_Text extract_
_ _ _ _ _

When did it first get involved, and why?
What is the truth behind the so-called “Soviet invasion”?
What have been the long-term consequences – for the Afghan people, the region, and the world – of the Carter administration’s fateful decision in 1978-79 to support and arm a tribal-Islamist rebellion against Afghanistan’s left-wing, modernizing, pro-women’s rights government?
What can progressives do to finally put an end to the sorry record of U.S. disinformation and “magical thinking” about its foreign adventures?
A discussion on magical thinking underlying US policy in Afghanistan featuring video-journalists Elizabeth Gould and Paul Fitzgerald and moderated by Prof. Valentine Moghadam. Sponsored by Massachusetts Peace Action’s Middle East Working Group. Register here.
Our discussion will focus on a paper authored by University College Dublin scholar Conor Tobin. Titled “The Myth of the ‘Afghan Trap,’ Brzezinski and Afghanistan 1978-79,” it claims that there is no proof that President Carter’s National Security Advisor, Zbigniew Brzezinski lured the Soviets into the December 27, 1979 invasion. Even Brzezinski’s infamous interview in a 1998 Nouvel Observateur article boasting about the Soviets falling into his ‘Afghan Trap’ is now in doubt. Having trailed the Afghan story as journalists for decades we already had the research to connect the US quagmire in Afghanistan back to Brzezinski’s scheme. In addition to providing evidence validating the ‘Afghan Trap’ claim, we will reveal a technique favored by ideologues that uses ‘magical thinking’ to wantonly remove facts that contradict the narrative they wish to create. ‘Magical thinking’ literally means, “If I think it’s real, it is real and you have to prove it’s not.” Tobin’s paper is a jaw-dropping example of how the context of the U.S./Afghan record is being stripped down to a fantasy based on ‘magical thinking.’ The practice of rewriting historical records through an ideological lens has resulted in generations of policy failures that will continue until there is a complete transformation from magical to conscious thinking.

_ _ _ _ _

_Given material_
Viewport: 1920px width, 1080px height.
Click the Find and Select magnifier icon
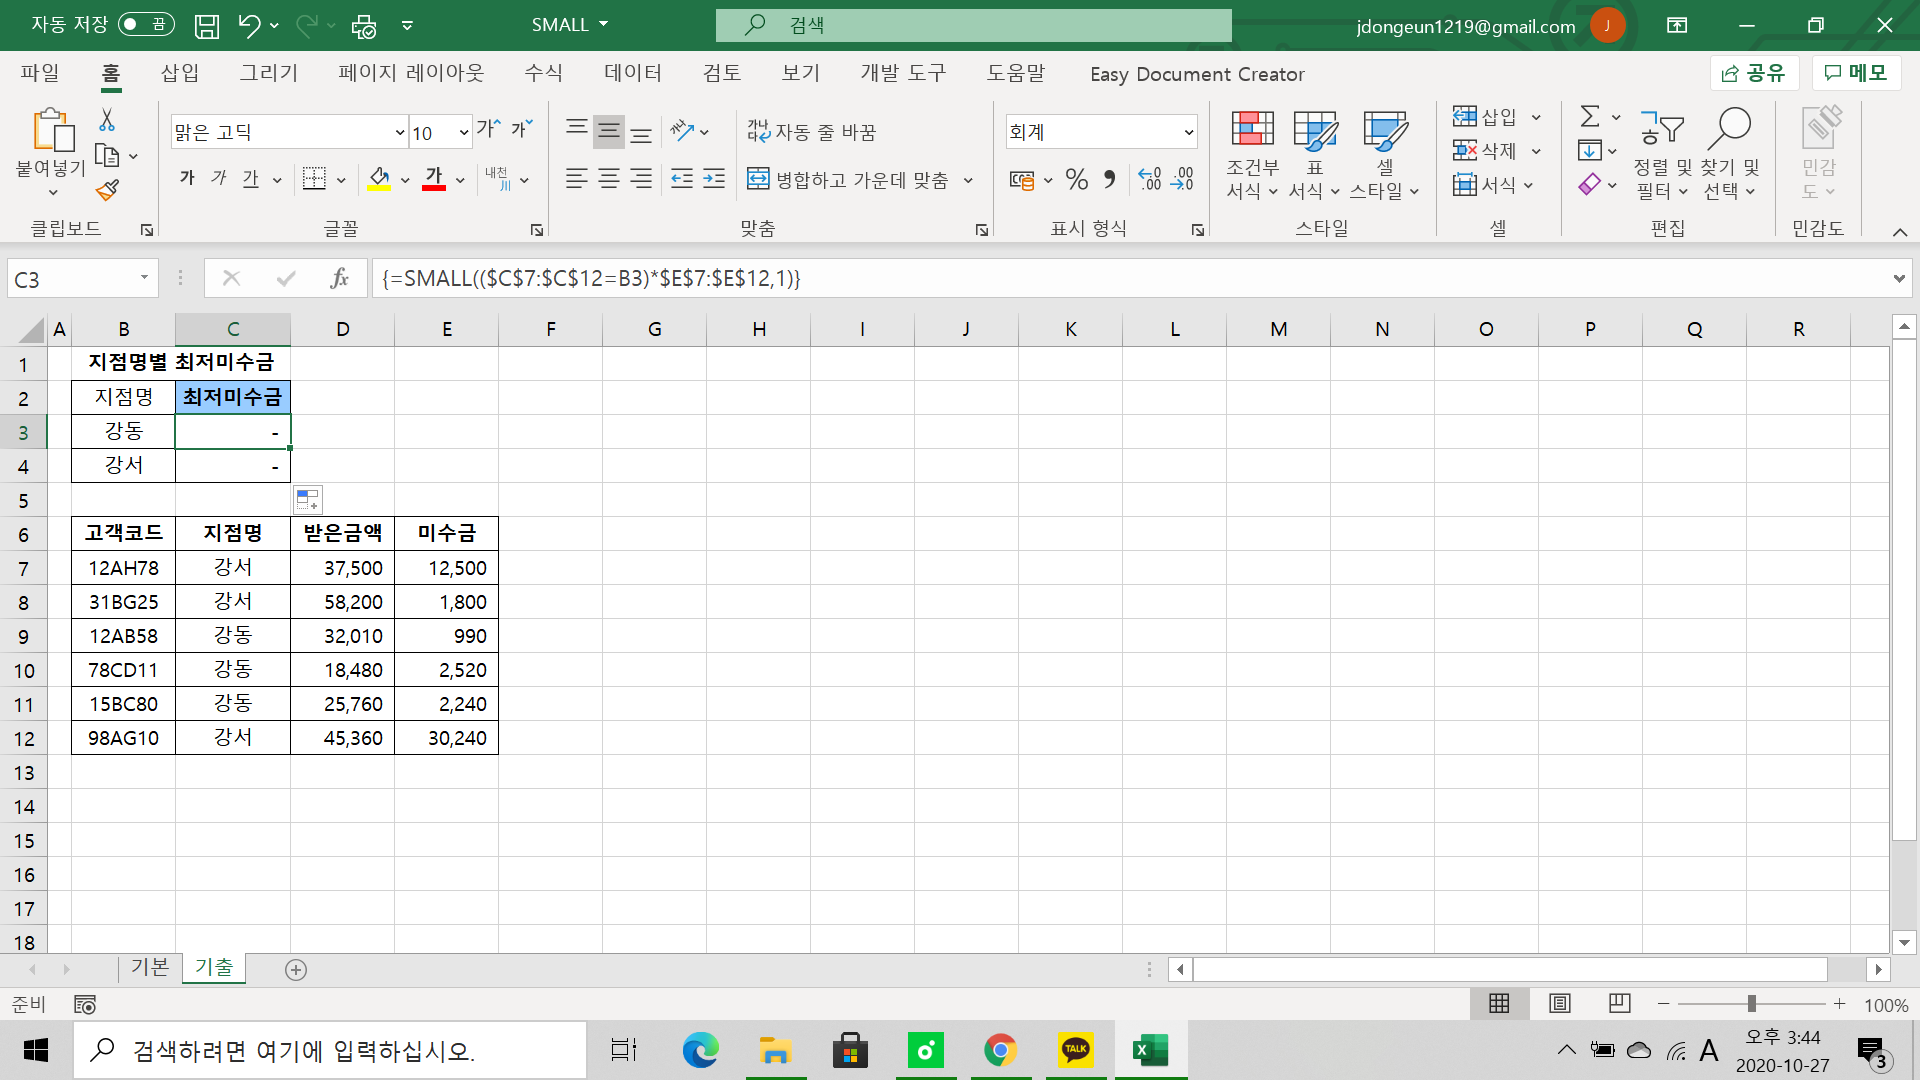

_ _ _ _ _

_Task A_
Name every person mentioned in the text on U.S. policy in Afghanistan.
_Task B_
Copy the passage of the text on U.S. policy in Afghanistan starting at "What can progressives" and ending at "Group. Register here.".

_Task answer A_
- Elizabeth Gould
- Paul Fitzgerald
- Valentine Moghadam
- Conor Tobin
- Zbigniew Brzezinski
- Carter

_Task answer B_
What can progressives do to finally put an end to the sorry record of U.S. disinformation and “magical thinking” about its foreign adventures?
A discussion on magical thinking underlying US policy in Afghanistan featuring video-journalists Elizabeth Gould and Paul Fitzgerald and moderated by Prof. Valentine Moghadam. Sponsored by Massachusetts Peace Action’s Middle East Working Group. Register here.